Only a number is wanted here, namely how many lines of the data contain the string "will".
Start of Available data
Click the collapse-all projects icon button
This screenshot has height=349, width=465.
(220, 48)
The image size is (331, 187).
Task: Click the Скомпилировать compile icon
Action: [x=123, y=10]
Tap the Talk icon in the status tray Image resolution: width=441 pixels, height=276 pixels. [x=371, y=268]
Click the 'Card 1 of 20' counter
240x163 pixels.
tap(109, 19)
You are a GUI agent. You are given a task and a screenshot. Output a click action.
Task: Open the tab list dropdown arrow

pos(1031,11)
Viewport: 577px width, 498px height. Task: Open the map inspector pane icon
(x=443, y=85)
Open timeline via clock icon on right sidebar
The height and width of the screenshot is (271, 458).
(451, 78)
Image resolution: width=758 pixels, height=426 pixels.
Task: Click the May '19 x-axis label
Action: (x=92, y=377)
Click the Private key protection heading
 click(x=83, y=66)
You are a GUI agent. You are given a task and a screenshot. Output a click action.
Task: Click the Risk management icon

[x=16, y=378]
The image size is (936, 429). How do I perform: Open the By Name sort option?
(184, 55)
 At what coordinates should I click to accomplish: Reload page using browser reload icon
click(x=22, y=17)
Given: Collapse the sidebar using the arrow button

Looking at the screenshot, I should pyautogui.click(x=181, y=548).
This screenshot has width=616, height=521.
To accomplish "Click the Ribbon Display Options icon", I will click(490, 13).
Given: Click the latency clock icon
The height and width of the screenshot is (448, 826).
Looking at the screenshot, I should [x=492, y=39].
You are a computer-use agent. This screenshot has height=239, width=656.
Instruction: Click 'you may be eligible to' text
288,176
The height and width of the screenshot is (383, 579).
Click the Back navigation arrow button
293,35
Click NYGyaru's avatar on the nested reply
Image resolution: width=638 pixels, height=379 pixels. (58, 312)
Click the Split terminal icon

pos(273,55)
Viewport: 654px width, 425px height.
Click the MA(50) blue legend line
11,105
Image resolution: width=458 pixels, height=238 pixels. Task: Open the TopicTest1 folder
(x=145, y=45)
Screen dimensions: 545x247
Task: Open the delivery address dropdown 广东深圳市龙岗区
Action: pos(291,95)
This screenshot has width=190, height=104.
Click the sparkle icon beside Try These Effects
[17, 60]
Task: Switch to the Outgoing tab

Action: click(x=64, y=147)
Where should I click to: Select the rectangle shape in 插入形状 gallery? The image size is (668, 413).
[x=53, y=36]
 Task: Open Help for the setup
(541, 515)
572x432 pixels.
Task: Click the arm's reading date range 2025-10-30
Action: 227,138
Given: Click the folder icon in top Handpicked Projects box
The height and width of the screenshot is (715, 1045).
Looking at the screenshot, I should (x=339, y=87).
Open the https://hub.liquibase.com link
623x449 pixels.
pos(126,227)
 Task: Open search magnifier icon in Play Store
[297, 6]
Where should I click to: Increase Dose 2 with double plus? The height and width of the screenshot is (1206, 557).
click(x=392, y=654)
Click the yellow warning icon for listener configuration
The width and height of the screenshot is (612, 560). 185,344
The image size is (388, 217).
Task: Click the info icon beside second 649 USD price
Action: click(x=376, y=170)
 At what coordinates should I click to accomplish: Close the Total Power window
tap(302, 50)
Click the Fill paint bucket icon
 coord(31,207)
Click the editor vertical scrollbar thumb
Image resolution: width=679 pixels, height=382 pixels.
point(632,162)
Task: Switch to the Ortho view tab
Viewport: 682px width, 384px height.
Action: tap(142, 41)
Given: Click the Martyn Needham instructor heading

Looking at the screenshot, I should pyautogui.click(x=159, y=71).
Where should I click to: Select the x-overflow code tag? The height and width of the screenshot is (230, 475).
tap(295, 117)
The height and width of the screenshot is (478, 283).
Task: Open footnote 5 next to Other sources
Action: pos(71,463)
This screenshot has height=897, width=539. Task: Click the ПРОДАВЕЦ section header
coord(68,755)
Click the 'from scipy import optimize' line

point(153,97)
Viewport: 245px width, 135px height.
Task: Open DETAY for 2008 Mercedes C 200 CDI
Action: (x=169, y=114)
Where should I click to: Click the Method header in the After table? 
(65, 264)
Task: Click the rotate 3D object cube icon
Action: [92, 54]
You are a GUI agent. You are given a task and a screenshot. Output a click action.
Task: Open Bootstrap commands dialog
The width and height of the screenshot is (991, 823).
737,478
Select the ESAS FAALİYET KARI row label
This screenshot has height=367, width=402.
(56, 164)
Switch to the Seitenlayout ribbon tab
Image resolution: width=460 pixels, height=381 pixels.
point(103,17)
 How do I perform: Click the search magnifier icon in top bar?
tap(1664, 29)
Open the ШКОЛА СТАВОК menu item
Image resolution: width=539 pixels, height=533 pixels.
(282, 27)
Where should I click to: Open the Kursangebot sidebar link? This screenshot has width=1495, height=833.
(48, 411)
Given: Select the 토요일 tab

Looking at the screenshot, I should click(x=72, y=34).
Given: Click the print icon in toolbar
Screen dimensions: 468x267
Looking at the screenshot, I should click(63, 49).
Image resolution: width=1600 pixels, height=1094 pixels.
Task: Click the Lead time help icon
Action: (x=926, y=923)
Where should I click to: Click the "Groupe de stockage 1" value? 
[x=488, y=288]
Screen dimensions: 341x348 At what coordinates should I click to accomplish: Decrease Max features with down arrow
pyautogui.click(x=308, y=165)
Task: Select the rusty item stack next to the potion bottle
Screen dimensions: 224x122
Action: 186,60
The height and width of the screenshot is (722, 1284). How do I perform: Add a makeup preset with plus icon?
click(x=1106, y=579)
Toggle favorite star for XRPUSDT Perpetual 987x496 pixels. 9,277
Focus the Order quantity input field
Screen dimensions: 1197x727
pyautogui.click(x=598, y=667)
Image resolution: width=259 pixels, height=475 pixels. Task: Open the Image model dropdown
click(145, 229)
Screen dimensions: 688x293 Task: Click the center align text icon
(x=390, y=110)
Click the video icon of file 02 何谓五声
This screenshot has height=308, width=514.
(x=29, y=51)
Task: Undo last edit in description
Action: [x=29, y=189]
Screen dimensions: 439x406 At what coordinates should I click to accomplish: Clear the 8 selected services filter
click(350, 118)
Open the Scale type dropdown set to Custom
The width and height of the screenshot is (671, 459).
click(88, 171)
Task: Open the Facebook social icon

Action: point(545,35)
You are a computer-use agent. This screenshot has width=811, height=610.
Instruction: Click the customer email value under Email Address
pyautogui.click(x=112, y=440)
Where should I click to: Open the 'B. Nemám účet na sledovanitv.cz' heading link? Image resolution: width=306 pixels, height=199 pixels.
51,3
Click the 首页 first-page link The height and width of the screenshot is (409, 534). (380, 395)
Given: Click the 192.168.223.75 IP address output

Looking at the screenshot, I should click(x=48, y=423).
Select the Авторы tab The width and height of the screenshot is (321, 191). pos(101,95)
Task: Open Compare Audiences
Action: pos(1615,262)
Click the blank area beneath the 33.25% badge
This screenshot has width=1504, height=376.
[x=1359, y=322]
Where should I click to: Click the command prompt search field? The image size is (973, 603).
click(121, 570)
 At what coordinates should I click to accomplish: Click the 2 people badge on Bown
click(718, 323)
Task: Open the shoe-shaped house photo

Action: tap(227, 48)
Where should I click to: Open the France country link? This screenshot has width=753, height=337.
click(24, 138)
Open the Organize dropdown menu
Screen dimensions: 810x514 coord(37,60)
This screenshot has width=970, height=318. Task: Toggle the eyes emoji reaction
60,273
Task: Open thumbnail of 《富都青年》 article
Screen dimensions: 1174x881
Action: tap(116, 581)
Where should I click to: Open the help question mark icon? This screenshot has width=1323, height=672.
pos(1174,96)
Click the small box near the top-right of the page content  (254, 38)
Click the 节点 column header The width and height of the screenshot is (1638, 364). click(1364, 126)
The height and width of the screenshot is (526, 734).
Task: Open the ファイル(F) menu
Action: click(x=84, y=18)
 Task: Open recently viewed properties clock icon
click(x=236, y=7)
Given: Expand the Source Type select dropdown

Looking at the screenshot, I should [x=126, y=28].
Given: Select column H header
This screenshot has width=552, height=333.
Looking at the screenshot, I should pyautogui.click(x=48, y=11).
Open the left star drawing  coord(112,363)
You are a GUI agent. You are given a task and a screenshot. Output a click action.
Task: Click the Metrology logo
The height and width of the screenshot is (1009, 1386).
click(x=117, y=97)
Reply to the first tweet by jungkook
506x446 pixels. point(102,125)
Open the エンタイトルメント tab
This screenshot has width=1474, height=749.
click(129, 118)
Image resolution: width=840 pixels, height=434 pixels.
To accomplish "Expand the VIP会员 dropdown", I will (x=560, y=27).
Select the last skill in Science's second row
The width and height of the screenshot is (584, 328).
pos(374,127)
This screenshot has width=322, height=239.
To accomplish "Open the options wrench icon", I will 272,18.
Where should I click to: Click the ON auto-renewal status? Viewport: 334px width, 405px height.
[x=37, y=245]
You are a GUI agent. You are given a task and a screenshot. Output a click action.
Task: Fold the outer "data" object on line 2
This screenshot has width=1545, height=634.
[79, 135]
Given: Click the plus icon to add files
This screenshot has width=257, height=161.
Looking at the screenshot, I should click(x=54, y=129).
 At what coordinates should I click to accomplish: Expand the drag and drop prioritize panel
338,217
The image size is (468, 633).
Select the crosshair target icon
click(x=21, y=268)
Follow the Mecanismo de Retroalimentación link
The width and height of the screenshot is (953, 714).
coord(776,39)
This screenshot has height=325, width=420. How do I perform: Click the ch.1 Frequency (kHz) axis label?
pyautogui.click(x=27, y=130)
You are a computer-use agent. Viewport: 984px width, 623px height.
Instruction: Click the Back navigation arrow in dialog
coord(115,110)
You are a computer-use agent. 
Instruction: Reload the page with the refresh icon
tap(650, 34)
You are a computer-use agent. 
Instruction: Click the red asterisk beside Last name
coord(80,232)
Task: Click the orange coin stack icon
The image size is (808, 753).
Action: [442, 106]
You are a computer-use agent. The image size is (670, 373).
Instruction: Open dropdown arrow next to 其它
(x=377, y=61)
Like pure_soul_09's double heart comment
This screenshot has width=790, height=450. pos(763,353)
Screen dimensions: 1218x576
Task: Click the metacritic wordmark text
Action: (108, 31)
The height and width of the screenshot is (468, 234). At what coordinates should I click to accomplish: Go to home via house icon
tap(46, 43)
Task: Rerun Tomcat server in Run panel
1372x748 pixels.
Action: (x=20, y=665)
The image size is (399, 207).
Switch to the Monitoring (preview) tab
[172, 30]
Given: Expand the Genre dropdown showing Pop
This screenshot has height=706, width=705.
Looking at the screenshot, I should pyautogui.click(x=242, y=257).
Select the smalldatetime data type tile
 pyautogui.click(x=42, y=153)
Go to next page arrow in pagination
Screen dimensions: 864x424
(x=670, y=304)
End of Available data
Answer to this exercise:
3